» Recorded information
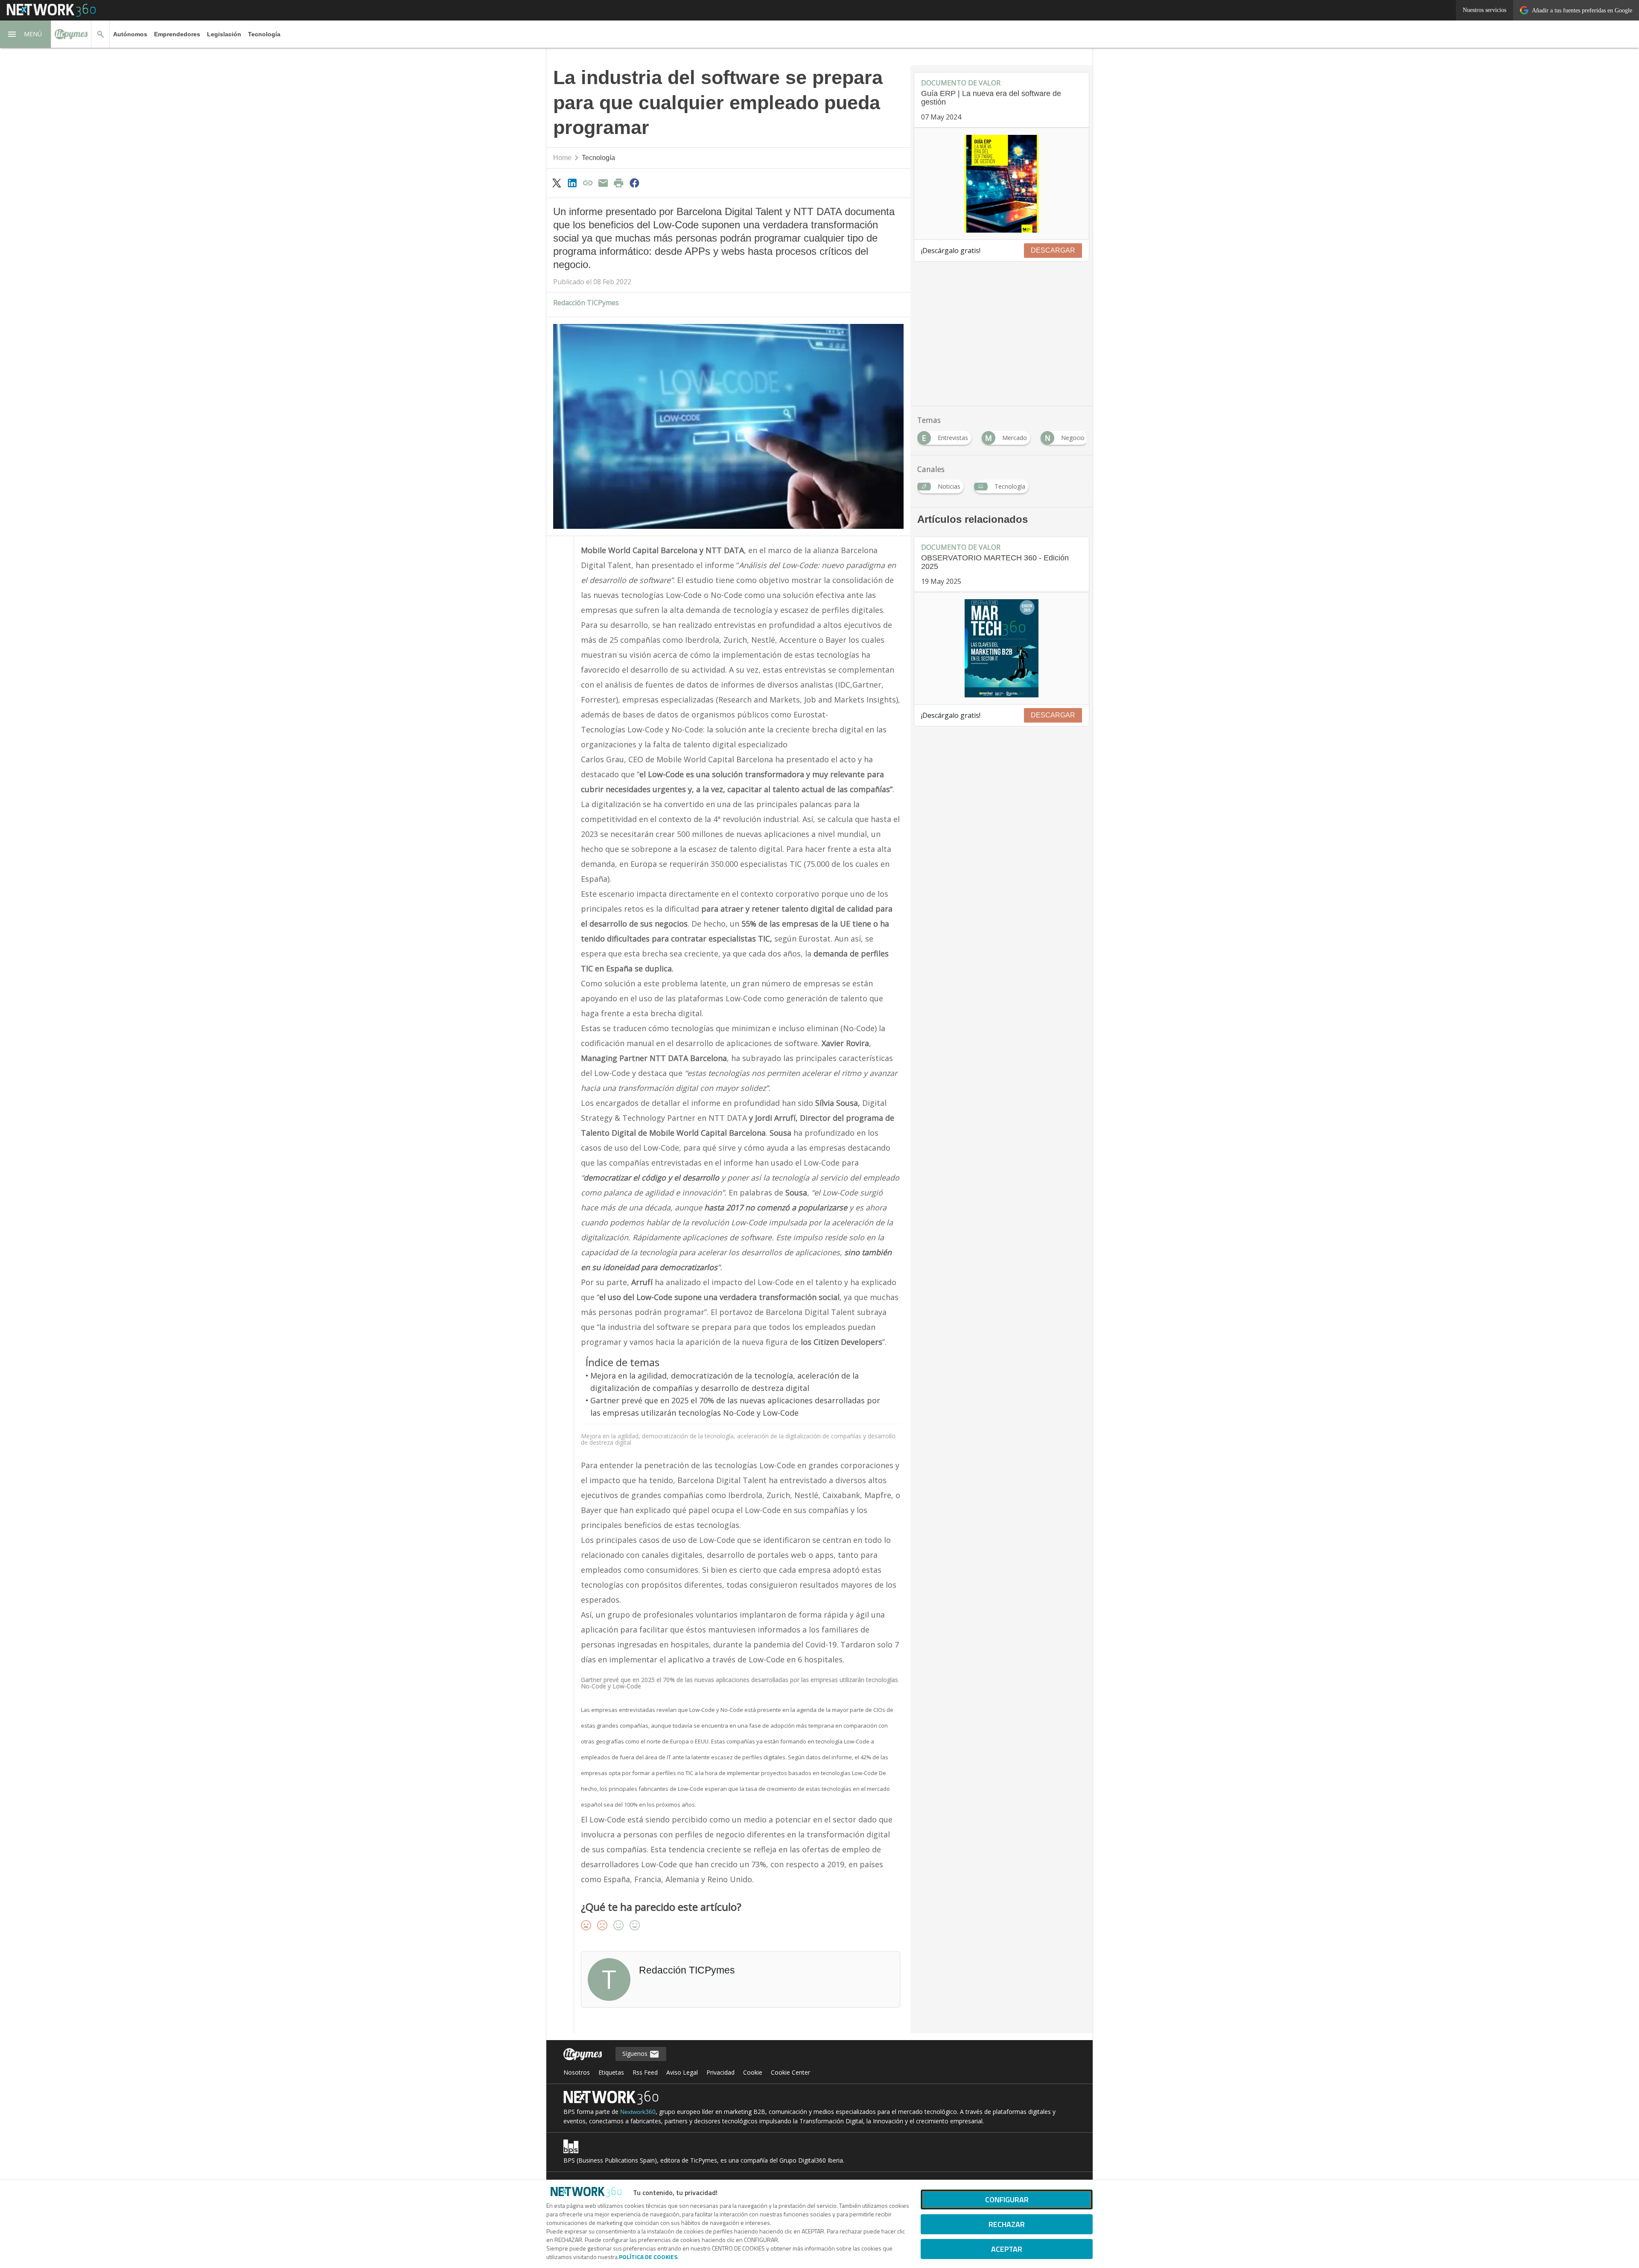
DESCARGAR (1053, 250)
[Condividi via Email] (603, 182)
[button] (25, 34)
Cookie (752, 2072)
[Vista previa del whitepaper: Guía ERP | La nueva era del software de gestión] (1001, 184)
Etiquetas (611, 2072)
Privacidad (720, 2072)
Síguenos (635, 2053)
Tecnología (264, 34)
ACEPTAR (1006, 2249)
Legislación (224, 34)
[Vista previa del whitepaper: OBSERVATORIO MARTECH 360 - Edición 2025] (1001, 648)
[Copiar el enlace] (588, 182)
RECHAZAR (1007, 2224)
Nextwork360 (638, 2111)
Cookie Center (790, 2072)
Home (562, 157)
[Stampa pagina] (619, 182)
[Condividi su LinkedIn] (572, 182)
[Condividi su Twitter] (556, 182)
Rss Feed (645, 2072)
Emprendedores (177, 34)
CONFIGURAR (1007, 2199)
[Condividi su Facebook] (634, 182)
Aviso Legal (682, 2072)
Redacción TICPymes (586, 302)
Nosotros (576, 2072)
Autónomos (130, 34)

---

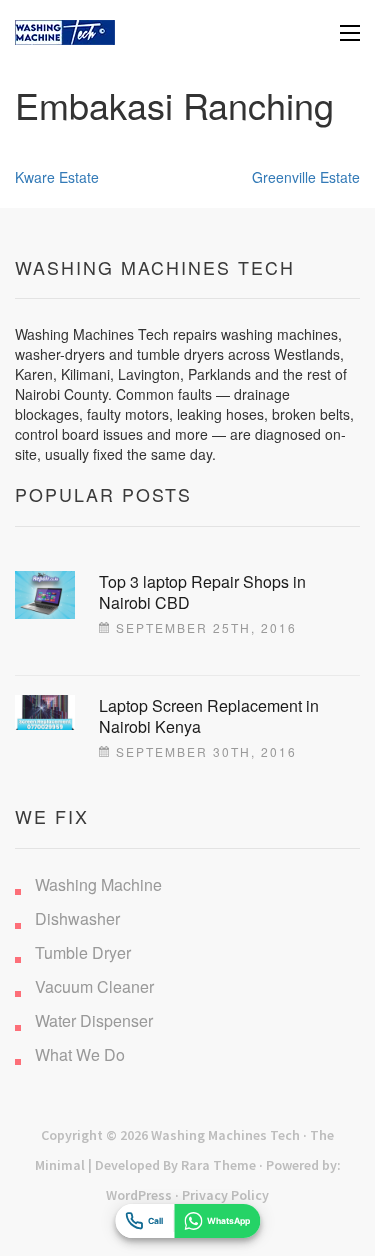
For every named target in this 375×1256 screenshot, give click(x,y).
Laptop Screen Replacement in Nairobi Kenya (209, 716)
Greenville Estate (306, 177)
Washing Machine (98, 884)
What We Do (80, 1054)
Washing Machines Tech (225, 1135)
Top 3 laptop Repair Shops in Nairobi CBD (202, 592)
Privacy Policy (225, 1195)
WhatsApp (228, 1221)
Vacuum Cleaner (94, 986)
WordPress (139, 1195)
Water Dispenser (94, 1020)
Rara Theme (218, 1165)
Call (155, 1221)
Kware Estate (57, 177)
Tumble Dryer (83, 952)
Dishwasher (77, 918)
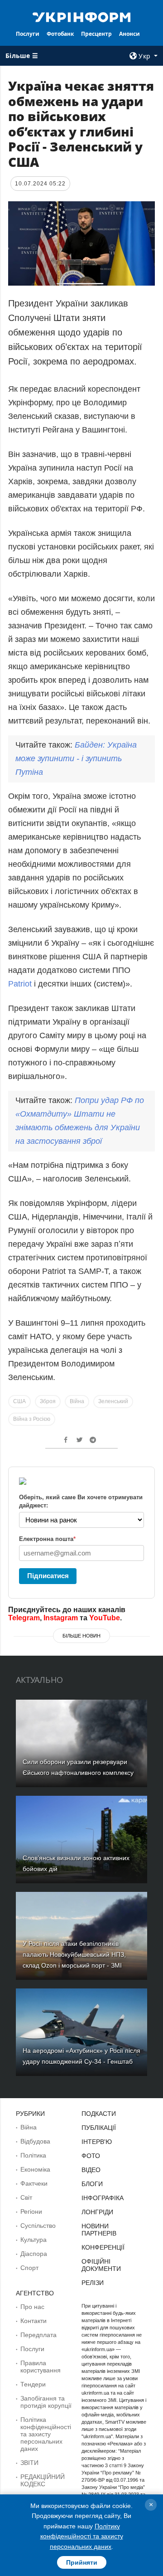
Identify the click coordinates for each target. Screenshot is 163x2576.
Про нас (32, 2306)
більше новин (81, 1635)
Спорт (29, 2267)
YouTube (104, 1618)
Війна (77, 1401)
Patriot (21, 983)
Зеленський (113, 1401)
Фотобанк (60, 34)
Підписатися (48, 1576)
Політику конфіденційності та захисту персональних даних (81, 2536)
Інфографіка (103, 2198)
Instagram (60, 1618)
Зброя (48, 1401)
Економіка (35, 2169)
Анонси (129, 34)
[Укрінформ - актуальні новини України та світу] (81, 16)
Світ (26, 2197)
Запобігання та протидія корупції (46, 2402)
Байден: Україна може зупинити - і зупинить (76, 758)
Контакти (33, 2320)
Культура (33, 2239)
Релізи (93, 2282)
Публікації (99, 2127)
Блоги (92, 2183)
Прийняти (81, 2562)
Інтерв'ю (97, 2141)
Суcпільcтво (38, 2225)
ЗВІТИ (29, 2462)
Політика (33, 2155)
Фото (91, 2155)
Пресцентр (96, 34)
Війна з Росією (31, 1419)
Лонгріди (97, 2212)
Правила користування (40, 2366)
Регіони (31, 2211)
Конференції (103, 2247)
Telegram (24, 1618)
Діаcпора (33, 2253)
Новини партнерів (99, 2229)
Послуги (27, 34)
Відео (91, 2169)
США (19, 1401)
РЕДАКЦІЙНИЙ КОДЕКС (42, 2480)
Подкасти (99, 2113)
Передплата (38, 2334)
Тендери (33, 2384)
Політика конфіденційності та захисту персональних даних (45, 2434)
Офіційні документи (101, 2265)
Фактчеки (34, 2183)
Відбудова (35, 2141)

» Aim of the task
Only one stretch of the records above is wanted: the lines between the one holding "Спорт (29, 2267)" and the one holding "Відбудова (35, 2141)", inclusive, reproduced exactly.

» Response
Спорт (29, 2267)
YouTube (104, 1618)
Війна (77, 1401)
Patriot (21, 983)
Зеленський (113, 1401)
Фотобанк (60, 34)
Підписатися (48, 1576)
Політику конфіденційності та захисту персональних даних (81, 2536)
Інфографіка (103, 2198)
Instagram (60, 1618)
Зброя (48, 1401)
Економіка (35, 2169)
Анонси (129, 34)
[Укрінформ - актуальні новини України та світу] (81, 16)
Світ (26, 2197)
Запобігання та протидія корупції (46, 2402)
Байден: Україна може зупинити - і зупинить (76, 758)
Контакти (33, 2320)
Культура (33, 2239)
Релізи (93, 2282)
Публікації (99, 2127)
Блоги (92, 2183)
Прийняти (81, 2562)
Інтерв'ю (97, 2141)
Суcпільcтво (38, 2225)
ЗВІТИ (29, 2462)
Політика (33, 2155)
Фото (91, 2155)
Пресцентр (96, 34)
Війна з Росією (31, 1419)
Лонгріди (97, 2212)
Правила користування (40, 2366)
Регіони (31, 2211)
Конференції (103, 2247)
Telegram (24, 1618)
Діаcпора (33, 2253)
Новини партнерів (99, 2229)
Послуги (27, 34)
Відео (91, 2169)
США (19, 1401)
РЕДАКЦІЙНИЙ КОДЕКС (42, 2480)
Подкасти (99, 2113)
Передплата (38, 2334)
Тендери (33, 2384)
Політика конфіденційності та захисту персональних даних (45, 2434)
Офіційні документи (101, 2265)
Фактчеки (34, 2183)
Відбудова (35, 2141)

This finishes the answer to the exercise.